The United States on Sunday began imposing 15% tariffs Chinese goods, including footwear and smart watches, as China hit back with duties on U.S. crude, marking the latest escalation in their year-long trade war.
But Chinese stocks were buoyed by a surprise rise in its August factory activity, even though the gains in a private survey were modest and bucked an official reading on Saturday which pointed to a further contraction.
Shares in Shanghai and blue-chips rose 0.8%.
Stronger infrastructure spending may be helping manufacturers to some degree, but given continued domestic and export weakness “we think authorities will have little choice but to roll out further policy easing measures in the coming months,” Capital Economics said in a note.
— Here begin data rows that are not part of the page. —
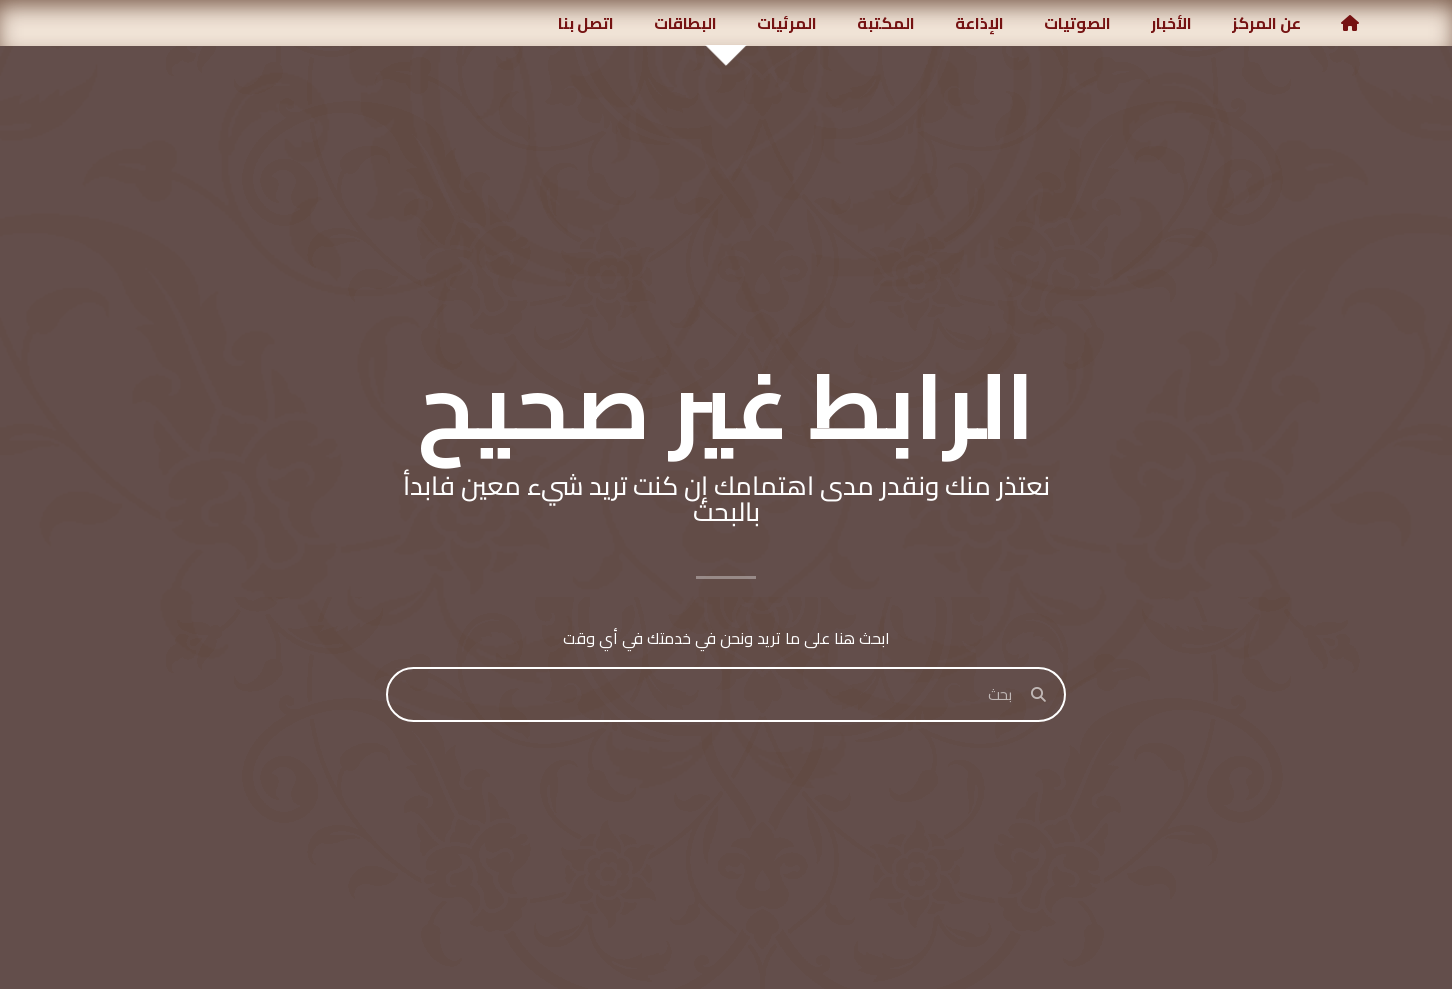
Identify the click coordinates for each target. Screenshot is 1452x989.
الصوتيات (1077, 23)
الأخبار (1171, 23)
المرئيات (787, 23)
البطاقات (685, 23)
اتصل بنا (586, 23)
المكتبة (886, 23)
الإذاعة (979, 23)
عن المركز (1266, 23)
The yuan also showed some signs of steadying after its worst monthly slide in 25 years in August as the trade dispute intensified.
The People’s Bank of China (PBOC) set the midpoint rate CNY=PBOC at 7.0883 per dollar prior to the market open, the weakest since March 13, 2008, but only 4 pips weaker than the previous fix.
The guidance rate was stronger than markets had expected for the fifth session in a row, which traders see as an official attempt to slow the currency’s decline.
Spot yuan was off by less than 0.1% in early onshore trade.
“The PBOC continued to use its counter-cyclical factor heavily in the midpoint setting,” said a trader at a Chinese bank. “The spot yuan is likely to consolidate at current level.”
In Hong Kong, the Hang Seng Index was down 0.4% after another weekend of violent protests and as demonstrators target the financial hub’s airport again.